═════ Supplied data

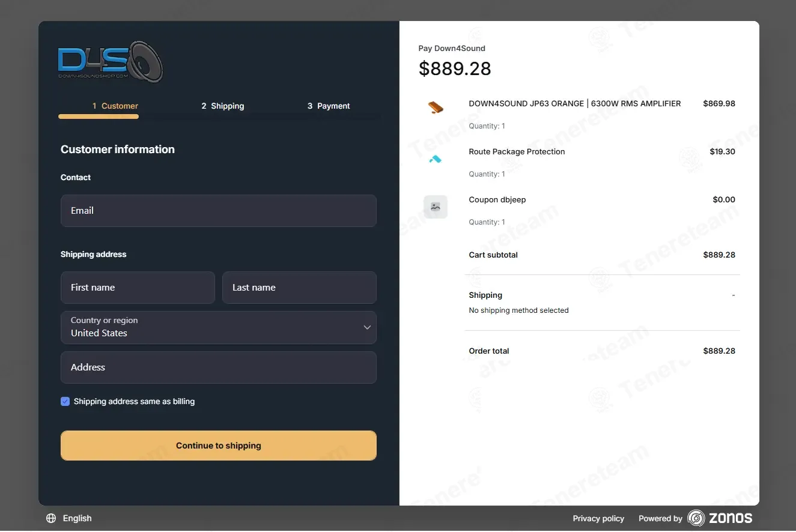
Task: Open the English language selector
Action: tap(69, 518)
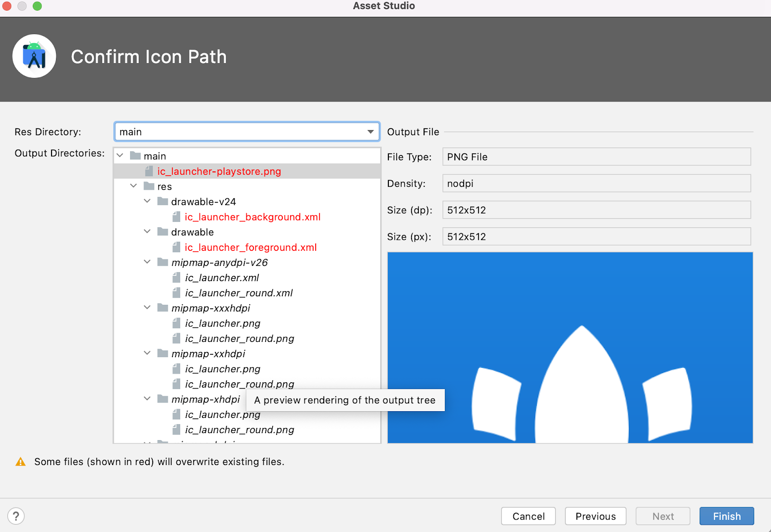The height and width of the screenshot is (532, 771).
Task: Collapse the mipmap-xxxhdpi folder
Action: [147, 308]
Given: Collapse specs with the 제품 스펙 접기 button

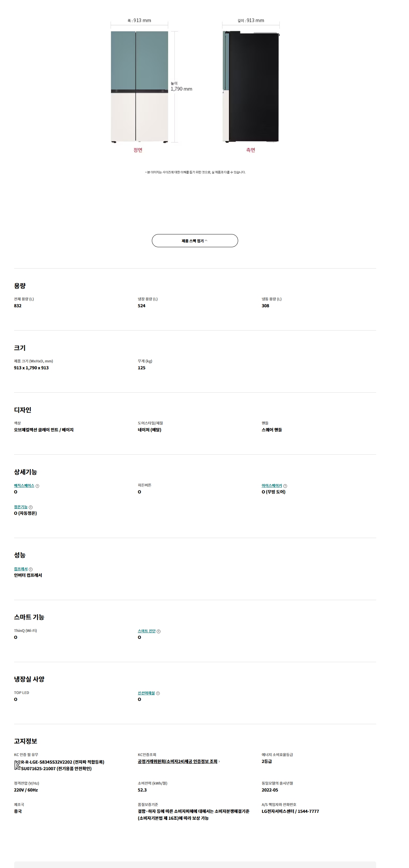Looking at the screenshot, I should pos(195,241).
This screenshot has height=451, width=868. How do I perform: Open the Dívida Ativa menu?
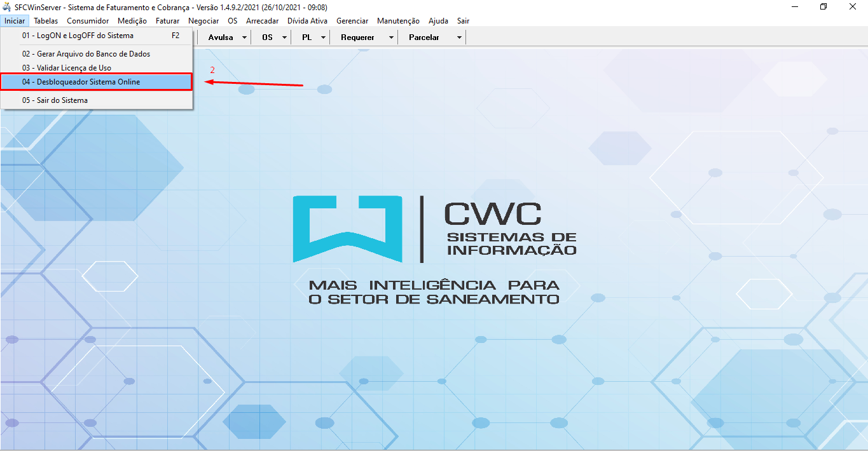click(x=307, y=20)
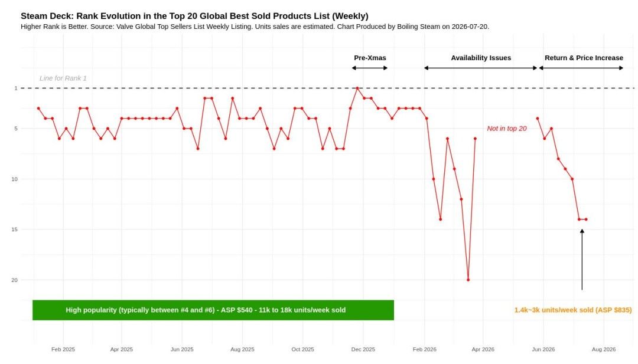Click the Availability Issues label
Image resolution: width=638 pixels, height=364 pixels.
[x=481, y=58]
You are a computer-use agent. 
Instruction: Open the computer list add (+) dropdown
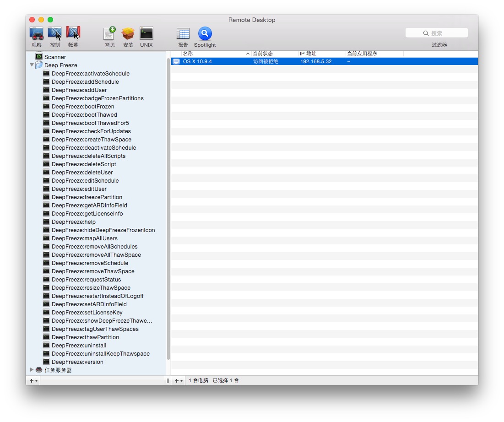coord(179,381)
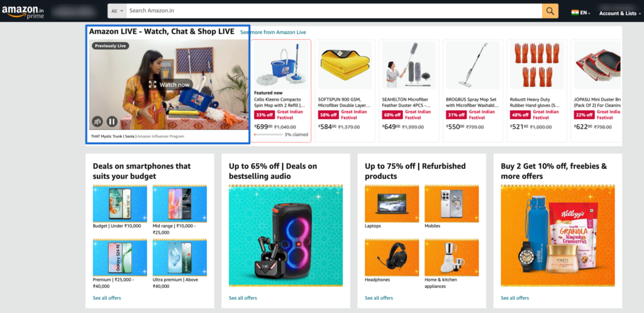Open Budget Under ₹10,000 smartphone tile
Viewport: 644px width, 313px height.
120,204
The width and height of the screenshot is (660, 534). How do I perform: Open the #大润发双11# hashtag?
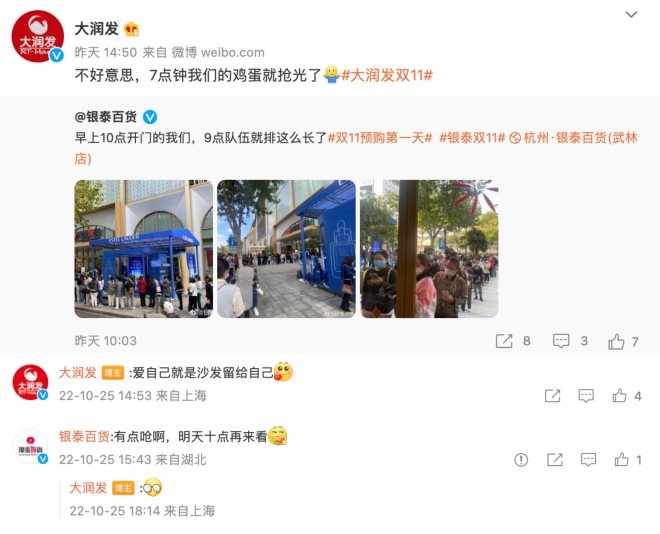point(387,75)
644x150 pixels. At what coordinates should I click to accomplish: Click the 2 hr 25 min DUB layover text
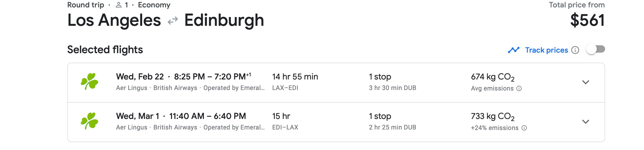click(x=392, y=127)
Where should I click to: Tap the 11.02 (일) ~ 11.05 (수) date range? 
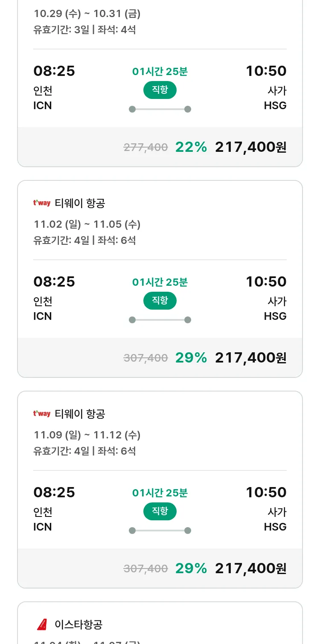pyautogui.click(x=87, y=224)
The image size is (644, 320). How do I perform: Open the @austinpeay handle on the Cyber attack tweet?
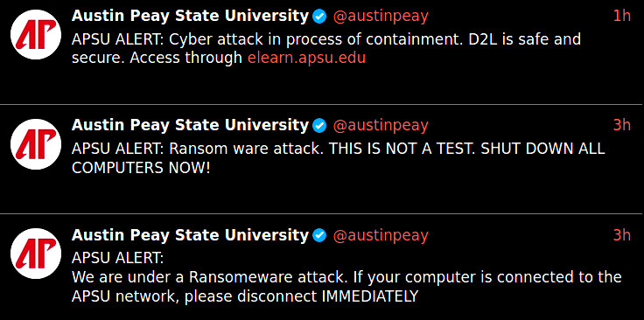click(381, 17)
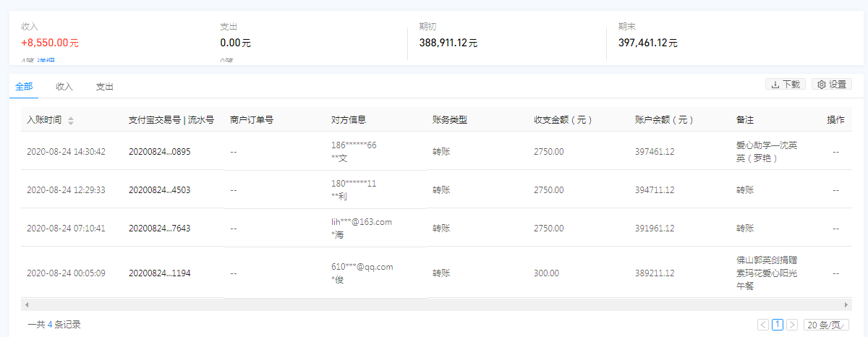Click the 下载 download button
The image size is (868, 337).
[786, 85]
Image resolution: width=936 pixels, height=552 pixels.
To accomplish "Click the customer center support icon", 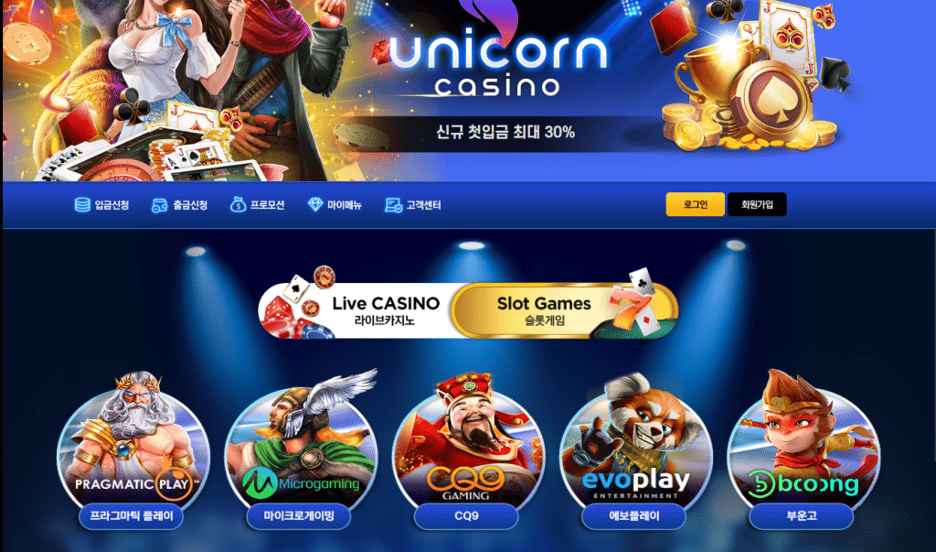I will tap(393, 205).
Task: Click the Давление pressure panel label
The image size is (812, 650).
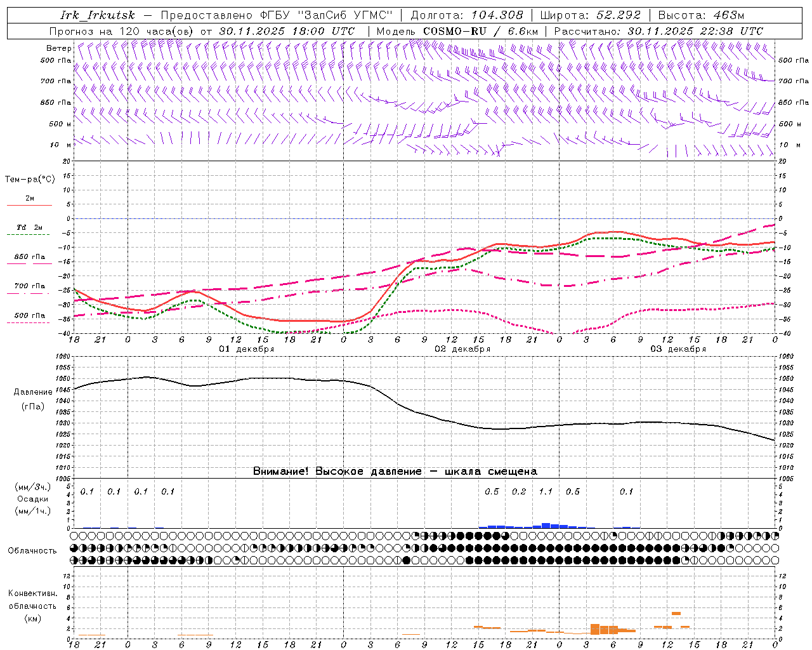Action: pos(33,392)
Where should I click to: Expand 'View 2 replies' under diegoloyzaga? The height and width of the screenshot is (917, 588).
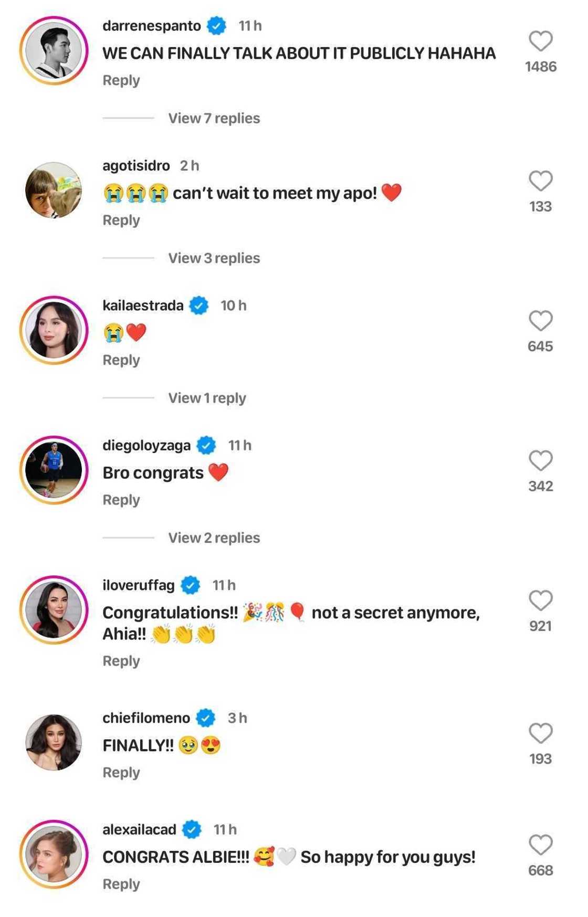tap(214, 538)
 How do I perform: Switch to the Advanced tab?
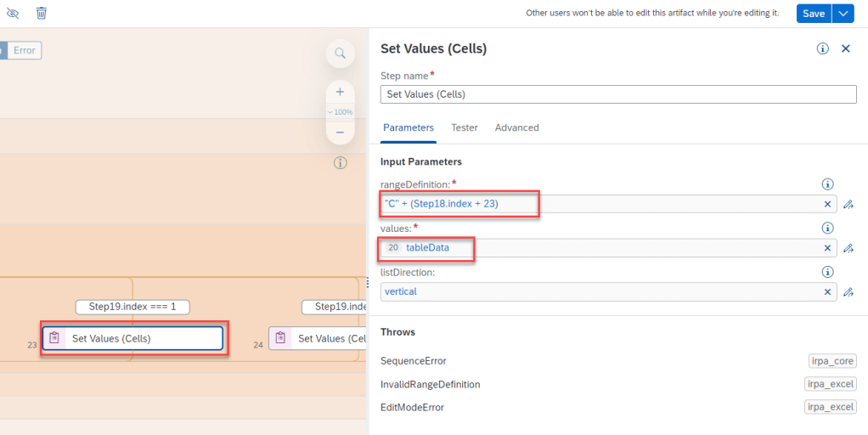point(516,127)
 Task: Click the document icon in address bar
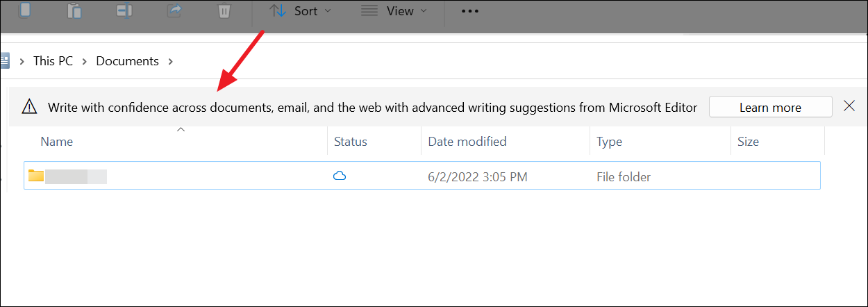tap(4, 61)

══════════

From the line with "Where should I click to: Expand" to the final line of the entries above, reproduce each line exactly and nothing else; the pictures stay out.

# Finished exercise:
Where should I click to: Expand 'View 2 replies' under diegoloyzaga? The height and width of the screenshot is (917, 588).
tap(214, 538)
 How do I perform: Switch to the Advanced tab?
point(516,127)
 Task: Click the document icon in address bar
tap(4, 61)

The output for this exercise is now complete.